LLMs Reproduce Human Purchase Intent via Semantic Similarity Elicitation of Likert Ratings
Benjamin F. Maier, Ulf Aslak, Luca Fiaschi, Nina Rismal, Kemble Fletcher, Christian C. Luhmann, Robbie Dow, Kli Pappas, Thomas V. Wiecki
TL;DR
This paper tackles the high cost and biases of traditional consumer panels by introducing semantic similarity rating (SSR), which prompts LLMs to produce free-text purchase-intent statements that are mapped to a 5-point Likert scale via embedding similarity to anchor statements. Across 57 personal-care product surveys (N=9,300 real respondents), SSR recovers about 90% of the maximum achievable correlation with human data and achieves realistic distribution similarity (KS similarity > 0.85), while also yielding rich qualitative rationales. Importantly, SSR does not require training data or fine-tuning, making it a scalable, interpretable plug-in for concept testing that preserves traditional survey metrics but with the added benefit of qualitative insights and a broader distribution of responses. The approach demonstrates substantial potential to augment or accelerate early-stage product research, with caveats around anchor design, demographic coverage, and domain knowledge encoded in the LLMs.
Abstract
Consumer research costs companies billions annually yet suffers from panel biases and limited scale.

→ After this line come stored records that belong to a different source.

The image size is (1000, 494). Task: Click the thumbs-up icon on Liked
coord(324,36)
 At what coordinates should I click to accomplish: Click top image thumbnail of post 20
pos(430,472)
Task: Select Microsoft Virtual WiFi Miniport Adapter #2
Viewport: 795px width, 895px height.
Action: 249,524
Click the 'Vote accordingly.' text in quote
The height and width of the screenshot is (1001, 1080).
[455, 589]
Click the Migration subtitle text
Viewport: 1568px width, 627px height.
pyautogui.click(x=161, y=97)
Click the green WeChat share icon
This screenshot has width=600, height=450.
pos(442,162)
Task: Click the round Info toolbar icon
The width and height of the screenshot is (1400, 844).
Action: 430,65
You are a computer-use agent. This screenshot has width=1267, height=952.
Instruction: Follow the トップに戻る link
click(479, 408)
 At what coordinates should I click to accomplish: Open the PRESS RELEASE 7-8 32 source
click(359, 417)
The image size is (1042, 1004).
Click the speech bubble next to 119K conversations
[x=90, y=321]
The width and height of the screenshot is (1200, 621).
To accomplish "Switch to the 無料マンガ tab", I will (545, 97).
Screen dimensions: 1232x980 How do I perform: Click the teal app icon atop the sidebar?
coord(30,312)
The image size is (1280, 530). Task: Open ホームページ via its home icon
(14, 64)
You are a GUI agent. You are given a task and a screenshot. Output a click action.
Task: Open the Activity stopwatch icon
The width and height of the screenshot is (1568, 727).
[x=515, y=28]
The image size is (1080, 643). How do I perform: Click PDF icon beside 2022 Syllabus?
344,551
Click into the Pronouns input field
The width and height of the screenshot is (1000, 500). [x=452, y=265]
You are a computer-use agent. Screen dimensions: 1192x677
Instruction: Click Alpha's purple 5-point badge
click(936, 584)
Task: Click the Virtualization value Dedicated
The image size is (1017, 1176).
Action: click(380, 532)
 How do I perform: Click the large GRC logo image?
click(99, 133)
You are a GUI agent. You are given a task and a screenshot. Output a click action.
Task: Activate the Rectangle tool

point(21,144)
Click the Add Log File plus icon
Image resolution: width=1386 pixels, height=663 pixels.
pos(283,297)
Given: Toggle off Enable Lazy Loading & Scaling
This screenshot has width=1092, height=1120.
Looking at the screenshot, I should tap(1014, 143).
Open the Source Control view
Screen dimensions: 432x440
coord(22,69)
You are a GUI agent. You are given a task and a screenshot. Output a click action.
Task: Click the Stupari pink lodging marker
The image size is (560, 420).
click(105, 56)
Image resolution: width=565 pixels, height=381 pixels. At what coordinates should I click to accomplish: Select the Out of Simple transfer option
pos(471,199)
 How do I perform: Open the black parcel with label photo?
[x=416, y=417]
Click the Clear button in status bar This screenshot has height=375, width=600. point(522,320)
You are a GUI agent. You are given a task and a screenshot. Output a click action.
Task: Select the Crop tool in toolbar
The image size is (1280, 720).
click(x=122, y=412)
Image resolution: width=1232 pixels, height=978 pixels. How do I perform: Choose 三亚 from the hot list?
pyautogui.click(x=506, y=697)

Large language models (LLMs) offer an alternative by simulating synthetic consumers, but produce unrealistic response distributions when asked directly for numerical ratings. We present semantic similarity rating (SSR), a method that elicits textual responses from LLMs and maps these to Likert distributions using embedding similarity to reference statements. Testing on an extensive dataset comprising 57 personal care product surveys conducted by a leading corporation in that market (9,300 human responses), SSR achieves 90% of human test-retest reliability while maintaining realistic response distributions (KS similarity > 0.85). Additionally, these synthetic respondents provide rich qualitative feedback explaining their ratings. This framework enables scalable consumer research simulations while preserving traditional survey metrics and interpretability.